(Supplied records):
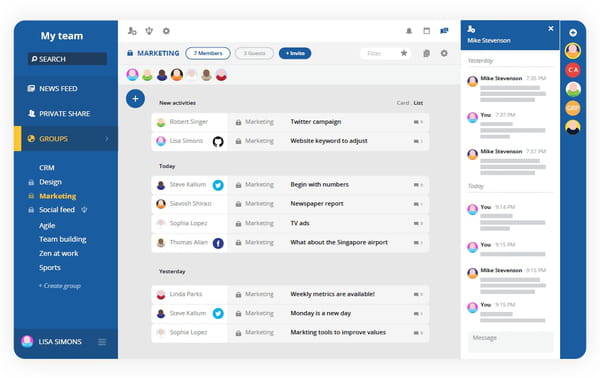
Task: Click the Facebook icon beside Thomas Allan
Action: (218, 243)
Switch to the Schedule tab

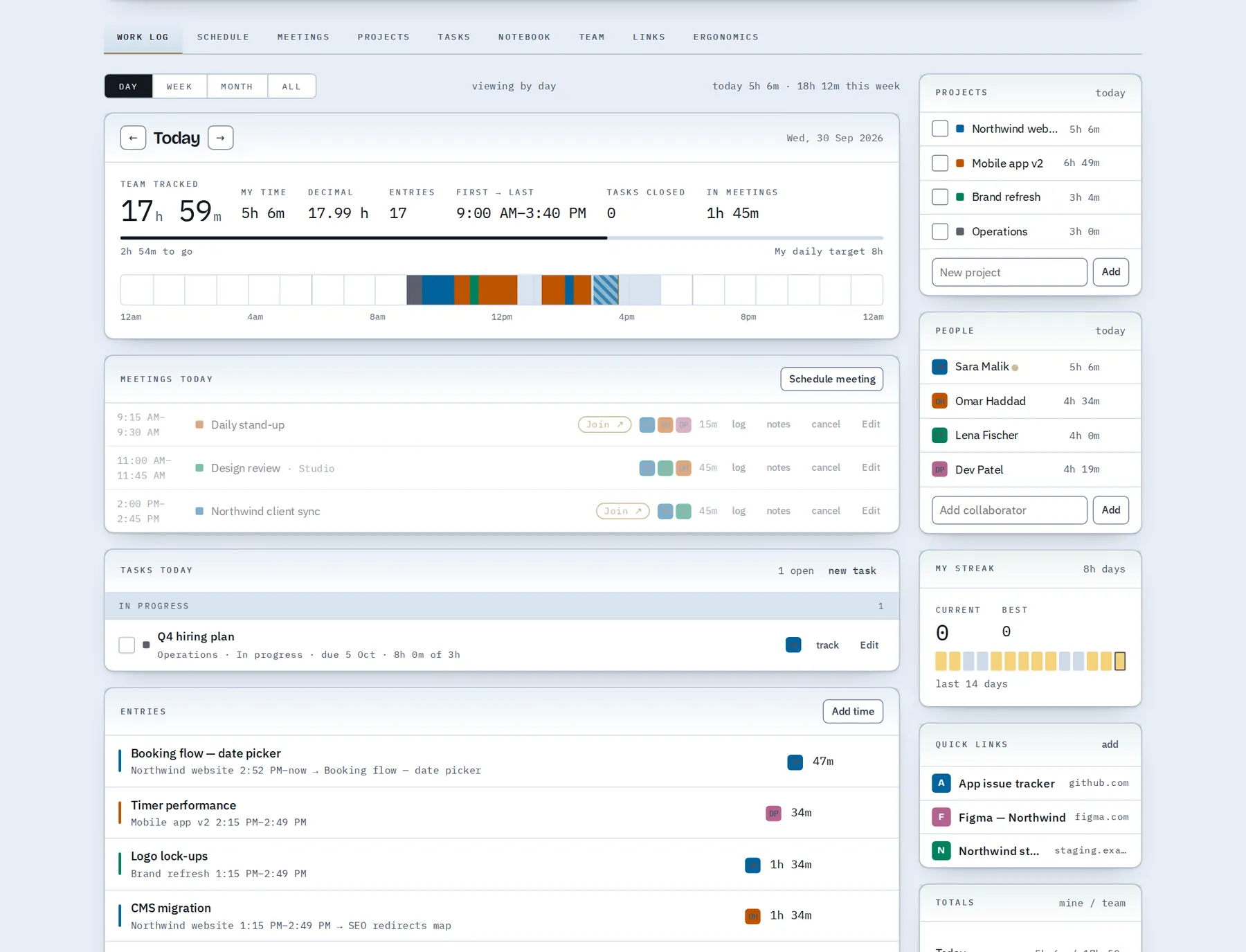point(223,37)
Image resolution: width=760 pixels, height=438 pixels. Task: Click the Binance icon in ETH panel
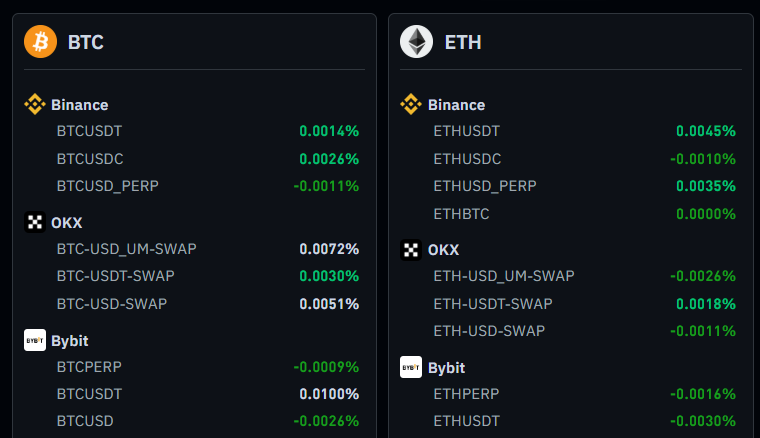pos(411,104)
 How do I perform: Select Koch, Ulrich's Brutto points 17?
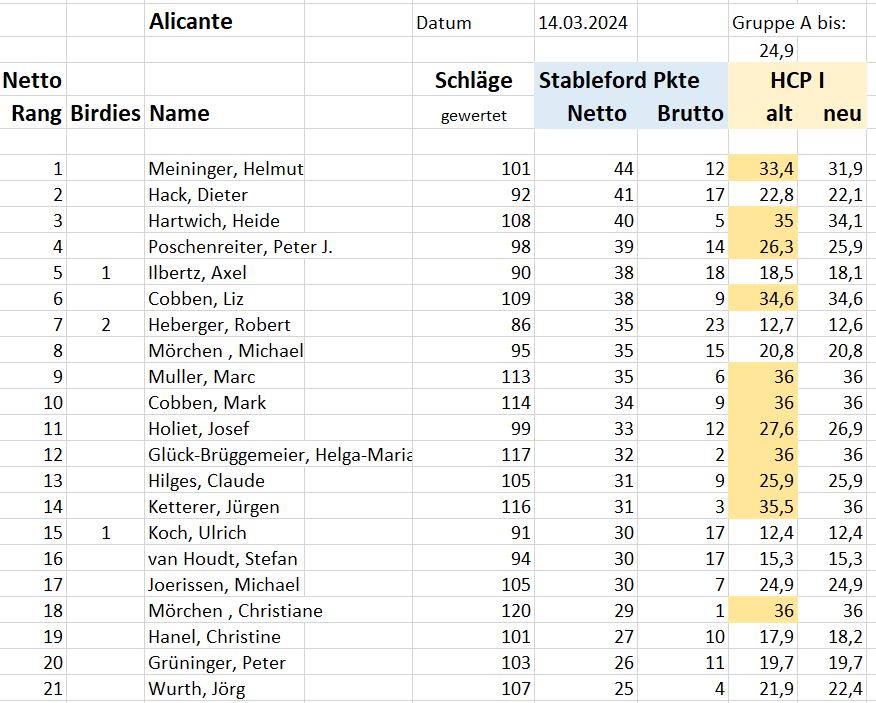tap(715, 533)
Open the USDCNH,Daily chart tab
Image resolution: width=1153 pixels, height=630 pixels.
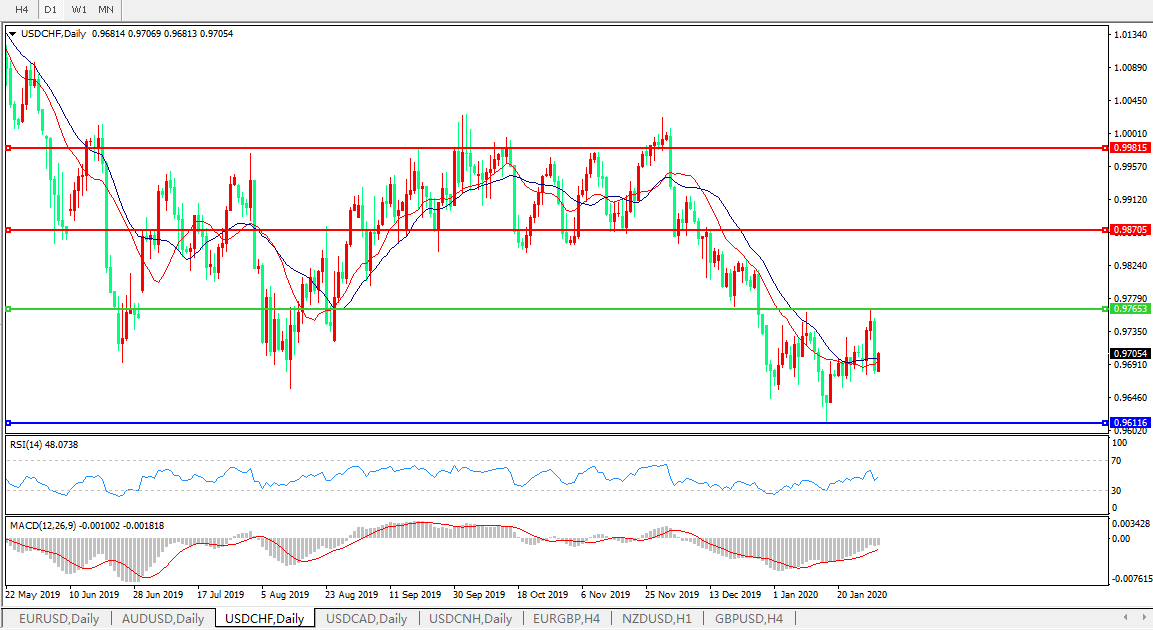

(Exercise directions):
Copy out exactly, without any pictures, the lines above that begin at the one with "Open the USDCNH,Daily chart tab" and end at the last line of the listing.

(Task solution):
Open the USDCNH,Daily chart tab
Image resolution: width=1153 pixels, height=630 pixels.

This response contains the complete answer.